In real training the noise comes from which examples land in the minibatch. Averaging b independent example gradients divides the variance by b. Measured on a real network (2-layer MLP, airfoil data), it holds from batch size 1 to 512:

data_iter, feature_dim = d2l.get_data_ch11(batch_size=10)
X = jnp.concatenate([jnp.asarray(Xb) for Xb, yb in data_iter])
y = jnp.concatenate([jnp.asarray(yb) for Xb, yb in data_iter])

k1, k2 = jax.random.split(jax.random.PRNGKey(1))
params = dict(W1=0.1 * jax.random.normal(k1, (feature_dim, 64)),
              b1=jnp.zeros(64),
              W2=0.1 * jax.random.normal(k2, (64, 1)), b2=jnp.zeros(1))

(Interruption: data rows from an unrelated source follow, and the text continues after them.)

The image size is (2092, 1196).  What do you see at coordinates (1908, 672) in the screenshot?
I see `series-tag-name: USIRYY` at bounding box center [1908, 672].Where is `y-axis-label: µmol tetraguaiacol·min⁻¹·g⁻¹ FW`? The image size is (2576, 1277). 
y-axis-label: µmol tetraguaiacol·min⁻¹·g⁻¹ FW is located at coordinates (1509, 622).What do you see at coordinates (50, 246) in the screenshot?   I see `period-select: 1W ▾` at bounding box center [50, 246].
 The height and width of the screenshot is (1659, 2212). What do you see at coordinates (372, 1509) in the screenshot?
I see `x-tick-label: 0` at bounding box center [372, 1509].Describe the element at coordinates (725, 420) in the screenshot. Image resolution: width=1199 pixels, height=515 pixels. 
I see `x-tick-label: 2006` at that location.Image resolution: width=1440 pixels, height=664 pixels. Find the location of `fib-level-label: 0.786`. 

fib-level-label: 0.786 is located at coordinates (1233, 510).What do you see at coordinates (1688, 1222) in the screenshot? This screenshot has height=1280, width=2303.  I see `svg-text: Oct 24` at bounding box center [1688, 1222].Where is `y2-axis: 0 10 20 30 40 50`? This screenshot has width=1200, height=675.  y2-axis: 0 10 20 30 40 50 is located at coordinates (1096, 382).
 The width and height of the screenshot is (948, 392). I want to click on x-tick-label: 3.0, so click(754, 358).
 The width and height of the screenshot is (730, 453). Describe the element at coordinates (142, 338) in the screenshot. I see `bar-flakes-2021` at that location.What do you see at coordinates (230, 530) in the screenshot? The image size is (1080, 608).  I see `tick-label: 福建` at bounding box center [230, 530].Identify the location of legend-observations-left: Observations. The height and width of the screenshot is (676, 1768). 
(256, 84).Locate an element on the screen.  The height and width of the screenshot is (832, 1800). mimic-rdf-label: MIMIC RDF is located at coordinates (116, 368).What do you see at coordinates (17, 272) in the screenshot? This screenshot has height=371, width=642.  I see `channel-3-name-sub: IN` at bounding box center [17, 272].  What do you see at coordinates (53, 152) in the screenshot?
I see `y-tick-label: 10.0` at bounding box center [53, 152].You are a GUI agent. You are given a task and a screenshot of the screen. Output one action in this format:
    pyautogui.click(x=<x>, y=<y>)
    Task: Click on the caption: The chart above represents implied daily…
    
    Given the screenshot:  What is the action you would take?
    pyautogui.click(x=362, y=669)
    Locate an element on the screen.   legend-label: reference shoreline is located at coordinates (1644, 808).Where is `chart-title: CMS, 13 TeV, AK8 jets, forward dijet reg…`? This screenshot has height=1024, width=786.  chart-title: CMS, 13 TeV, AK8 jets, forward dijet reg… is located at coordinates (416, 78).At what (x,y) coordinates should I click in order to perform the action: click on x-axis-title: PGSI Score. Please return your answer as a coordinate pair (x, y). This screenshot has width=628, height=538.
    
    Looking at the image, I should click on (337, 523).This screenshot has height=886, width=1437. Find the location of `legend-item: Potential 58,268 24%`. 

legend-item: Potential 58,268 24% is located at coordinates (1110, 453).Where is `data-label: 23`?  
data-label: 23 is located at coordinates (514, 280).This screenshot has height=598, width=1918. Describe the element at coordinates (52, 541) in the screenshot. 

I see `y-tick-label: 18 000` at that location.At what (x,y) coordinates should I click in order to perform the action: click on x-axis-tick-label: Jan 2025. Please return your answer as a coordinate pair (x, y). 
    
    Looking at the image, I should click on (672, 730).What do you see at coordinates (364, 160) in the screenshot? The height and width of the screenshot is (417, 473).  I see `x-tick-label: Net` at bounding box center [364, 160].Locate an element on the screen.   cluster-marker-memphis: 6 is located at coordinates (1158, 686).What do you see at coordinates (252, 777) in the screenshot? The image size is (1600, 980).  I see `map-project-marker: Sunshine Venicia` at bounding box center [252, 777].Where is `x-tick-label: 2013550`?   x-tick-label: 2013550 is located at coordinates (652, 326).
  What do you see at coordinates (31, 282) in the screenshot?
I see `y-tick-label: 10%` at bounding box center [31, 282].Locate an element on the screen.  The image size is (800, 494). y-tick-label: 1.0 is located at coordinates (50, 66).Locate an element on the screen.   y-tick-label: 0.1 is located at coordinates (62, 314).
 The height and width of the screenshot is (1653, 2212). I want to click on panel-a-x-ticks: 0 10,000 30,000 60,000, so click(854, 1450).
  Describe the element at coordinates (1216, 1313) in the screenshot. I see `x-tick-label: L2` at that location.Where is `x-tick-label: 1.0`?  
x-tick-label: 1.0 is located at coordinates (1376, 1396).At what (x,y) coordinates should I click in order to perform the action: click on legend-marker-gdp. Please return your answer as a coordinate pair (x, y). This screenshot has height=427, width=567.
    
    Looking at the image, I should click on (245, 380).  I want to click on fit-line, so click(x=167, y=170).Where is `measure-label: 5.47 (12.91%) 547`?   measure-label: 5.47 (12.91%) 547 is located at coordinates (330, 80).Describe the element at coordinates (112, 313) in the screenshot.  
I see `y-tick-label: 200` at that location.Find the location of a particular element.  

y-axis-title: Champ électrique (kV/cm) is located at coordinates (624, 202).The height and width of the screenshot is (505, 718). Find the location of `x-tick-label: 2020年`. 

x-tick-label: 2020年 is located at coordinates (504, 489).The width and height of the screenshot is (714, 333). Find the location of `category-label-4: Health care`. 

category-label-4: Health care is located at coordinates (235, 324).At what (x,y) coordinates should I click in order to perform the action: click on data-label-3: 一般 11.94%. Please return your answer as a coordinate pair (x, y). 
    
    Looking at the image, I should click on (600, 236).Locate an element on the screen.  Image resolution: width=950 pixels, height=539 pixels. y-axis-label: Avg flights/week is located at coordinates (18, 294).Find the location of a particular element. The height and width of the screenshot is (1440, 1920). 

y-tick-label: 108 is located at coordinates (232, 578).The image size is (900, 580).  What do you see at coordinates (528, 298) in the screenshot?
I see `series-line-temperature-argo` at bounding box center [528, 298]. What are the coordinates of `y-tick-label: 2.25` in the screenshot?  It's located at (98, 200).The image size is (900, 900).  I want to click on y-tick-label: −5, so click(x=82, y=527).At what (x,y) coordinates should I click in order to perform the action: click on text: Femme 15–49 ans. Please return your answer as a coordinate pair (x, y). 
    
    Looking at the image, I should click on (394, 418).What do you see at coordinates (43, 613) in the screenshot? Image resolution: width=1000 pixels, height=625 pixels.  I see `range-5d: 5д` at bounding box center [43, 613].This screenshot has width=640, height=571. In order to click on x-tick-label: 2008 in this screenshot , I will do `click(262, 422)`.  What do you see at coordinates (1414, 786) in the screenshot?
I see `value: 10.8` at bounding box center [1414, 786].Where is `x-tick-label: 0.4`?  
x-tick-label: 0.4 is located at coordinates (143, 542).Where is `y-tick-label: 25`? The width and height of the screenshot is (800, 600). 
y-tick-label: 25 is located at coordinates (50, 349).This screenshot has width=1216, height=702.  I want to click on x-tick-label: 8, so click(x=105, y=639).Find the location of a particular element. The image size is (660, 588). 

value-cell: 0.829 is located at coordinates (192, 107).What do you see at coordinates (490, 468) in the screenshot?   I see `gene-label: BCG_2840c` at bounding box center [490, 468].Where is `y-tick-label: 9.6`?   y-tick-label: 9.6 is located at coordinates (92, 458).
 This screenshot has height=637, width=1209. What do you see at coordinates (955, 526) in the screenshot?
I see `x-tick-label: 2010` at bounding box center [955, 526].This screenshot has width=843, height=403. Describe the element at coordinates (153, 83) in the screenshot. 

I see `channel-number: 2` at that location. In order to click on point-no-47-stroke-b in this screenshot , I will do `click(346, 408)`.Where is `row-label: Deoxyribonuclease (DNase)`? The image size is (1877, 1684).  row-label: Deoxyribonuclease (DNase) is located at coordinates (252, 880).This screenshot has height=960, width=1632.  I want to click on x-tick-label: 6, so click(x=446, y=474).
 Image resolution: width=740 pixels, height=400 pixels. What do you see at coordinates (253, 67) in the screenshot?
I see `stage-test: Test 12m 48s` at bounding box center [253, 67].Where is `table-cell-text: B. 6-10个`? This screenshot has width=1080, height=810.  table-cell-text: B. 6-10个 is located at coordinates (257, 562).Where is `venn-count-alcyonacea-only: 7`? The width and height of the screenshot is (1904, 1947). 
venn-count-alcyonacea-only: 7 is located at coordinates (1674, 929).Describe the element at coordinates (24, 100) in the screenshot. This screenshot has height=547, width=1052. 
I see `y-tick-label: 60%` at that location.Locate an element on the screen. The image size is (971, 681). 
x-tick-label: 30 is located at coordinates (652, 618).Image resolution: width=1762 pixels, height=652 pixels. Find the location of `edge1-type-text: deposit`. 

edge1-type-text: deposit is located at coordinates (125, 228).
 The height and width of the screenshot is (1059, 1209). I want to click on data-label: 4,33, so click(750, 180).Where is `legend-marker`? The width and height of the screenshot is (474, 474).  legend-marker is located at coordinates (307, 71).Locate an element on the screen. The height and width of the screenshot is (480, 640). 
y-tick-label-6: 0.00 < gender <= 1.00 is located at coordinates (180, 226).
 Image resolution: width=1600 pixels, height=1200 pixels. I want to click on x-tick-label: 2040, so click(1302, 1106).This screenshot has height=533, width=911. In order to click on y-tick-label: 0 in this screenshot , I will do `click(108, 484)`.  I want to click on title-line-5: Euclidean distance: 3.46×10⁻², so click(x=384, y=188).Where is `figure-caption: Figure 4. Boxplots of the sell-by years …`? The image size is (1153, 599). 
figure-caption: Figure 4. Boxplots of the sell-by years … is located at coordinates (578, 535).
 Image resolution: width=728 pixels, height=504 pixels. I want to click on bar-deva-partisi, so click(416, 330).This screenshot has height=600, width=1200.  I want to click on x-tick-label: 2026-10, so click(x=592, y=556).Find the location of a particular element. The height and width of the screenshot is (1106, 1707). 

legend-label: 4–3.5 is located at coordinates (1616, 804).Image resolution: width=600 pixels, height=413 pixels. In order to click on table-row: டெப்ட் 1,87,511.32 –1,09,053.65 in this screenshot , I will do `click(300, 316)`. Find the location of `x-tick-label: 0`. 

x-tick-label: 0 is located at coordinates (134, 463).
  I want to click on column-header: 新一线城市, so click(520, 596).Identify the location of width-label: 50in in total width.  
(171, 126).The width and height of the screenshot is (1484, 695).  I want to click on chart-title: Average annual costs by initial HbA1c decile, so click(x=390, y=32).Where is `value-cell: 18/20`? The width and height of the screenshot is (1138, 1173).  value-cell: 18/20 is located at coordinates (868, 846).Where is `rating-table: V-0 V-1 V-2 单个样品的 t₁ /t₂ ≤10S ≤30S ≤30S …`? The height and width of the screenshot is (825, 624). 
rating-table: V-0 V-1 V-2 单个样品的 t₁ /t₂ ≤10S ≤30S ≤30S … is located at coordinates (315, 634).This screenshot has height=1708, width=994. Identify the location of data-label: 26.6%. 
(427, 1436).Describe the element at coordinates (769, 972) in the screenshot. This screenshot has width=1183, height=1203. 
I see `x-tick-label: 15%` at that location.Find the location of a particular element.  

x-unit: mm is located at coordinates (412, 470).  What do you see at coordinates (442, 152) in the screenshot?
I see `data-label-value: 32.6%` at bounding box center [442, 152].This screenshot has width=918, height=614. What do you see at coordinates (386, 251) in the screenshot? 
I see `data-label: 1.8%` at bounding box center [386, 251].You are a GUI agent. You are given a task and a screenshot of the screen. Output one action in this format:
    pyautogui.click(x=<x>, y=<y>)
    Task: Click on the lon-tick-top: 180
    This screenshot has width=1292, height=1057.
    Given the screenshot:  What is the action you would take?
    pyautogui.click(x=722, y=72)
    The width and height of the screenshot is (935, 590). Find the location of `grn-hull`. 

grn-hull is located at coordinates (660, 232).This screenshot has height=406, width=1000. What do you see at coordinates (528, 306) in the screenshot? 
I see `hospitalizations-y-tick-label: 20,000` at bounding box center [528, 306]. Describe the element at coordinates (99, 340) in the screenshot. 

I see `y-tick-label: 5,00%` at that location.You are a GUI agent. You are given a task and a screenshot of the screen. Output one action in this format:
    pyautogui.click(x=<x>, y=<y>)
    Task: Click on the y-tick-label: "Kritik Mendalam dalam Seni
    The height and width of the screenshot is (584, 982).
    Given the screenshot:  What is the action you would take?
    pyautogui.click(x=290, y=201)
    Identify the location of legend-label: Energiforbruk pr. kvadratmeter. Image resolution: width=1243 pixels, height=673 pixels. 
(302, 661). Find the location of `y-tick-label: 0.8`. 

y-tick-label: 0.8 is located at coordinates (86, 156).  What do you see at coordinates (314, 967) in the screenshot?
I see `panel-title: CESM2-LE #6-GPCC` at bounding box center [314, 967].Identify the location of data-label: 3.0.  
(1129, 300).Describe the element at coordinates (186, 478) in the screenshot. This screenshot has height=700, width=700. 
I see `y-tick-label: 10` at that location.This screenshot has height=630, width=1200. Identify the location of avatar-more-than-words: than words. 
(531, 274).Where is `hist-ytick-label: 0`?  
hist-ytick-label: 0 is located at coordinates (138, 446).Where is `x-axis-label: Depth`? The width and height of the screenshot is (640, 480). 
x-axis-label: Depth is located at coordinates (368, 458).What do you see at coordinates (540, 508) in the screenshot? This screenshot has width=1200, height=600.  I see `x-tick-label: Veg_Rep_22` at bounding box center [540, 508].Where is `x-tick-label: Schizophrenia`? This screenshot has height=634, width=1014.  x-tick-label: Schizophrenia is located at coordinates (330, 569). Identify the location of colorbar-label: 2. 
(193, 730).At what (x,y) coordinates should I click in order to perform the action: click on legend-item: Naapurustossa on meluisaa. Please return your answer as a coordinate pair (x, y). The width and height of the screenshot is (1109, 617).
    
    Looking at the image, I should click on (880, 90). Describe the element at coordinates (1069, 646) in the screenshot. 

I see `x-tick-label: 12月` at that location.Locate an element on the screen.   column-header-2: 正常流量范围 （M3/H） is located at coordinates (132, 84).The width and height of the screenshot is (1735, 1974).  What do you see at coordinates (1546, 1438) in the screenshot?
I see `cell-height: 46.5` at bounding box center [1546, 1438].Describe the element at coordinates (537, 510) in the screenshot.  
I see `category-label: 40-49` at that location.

def batch_loss(params, idx):
    h = jax.nn.relu(X[idx] @ params['W1'] + params['b1'])
    return jnp.mean(((h @ params['W2'] + params['b2']).squeeze()
                     - y[idx]) ** 2) / 2

def batch_grad(idx):  # Flattened loss gradient on the minibatch X[idx]
    grads = jax.grad(batch_loss)(params, idx)
    return jnp.concatenate([g.reshape(-1) for g in jax.tree.leaves(grads)])

g_full = batch_grad(jnp.arange(len(y)))
batch_sizes = [1, 8, 64, 512]
var, key = [], jax.random.PRNGKey(0)
for b in batch_sizes:
    key, subkey = jax.random.split(key)
    idx = jax.random.randint(subkey, (200, b), 0, len(y))
    err = jax.vmap(lambda i: ((batch_grad(i) - g_full) ** 2).sum())(idx)
    var.append(float(err.mean()))
d2l.plot(batch_sizes, [var, [var[0] / b for b in batch_sizes]],
         'batch size', 'gradient variance', xscale='log', yscale='log',
         legend=['measured', '1/b'])

Batch size is a dial with diminishing returns

Variance \propto 1/b → noise amplitude \propto 1/\sqrt{b}.
100\times more compute per step → only 10\times quieter gradients.
How to spend compute between \eta and b: next section. What happens at LM scale: the batch-size section later in the chapter.

Recap

SGD: \mathbf{x} \leftarrow \mathbf{x} - \eta \nabla f_i(\mathbf{x}) with random i. Unbiased; \mathcal{O}(1)/step instead of \mathcal{O}(n).
Constant \eta: noise ball with squared radius \approx \eta\sigma^2/(2\lambda).
Decay: \sum \eta_t = \infty, \sum \eta_t^2 < \infty (Robbins–Monro) → convergence.
Minibatch of size b: variance \propto 1/b — verified on a real network.
Proofs: convex rates and nonconvex Ghadimi–Lan, in the math appendix.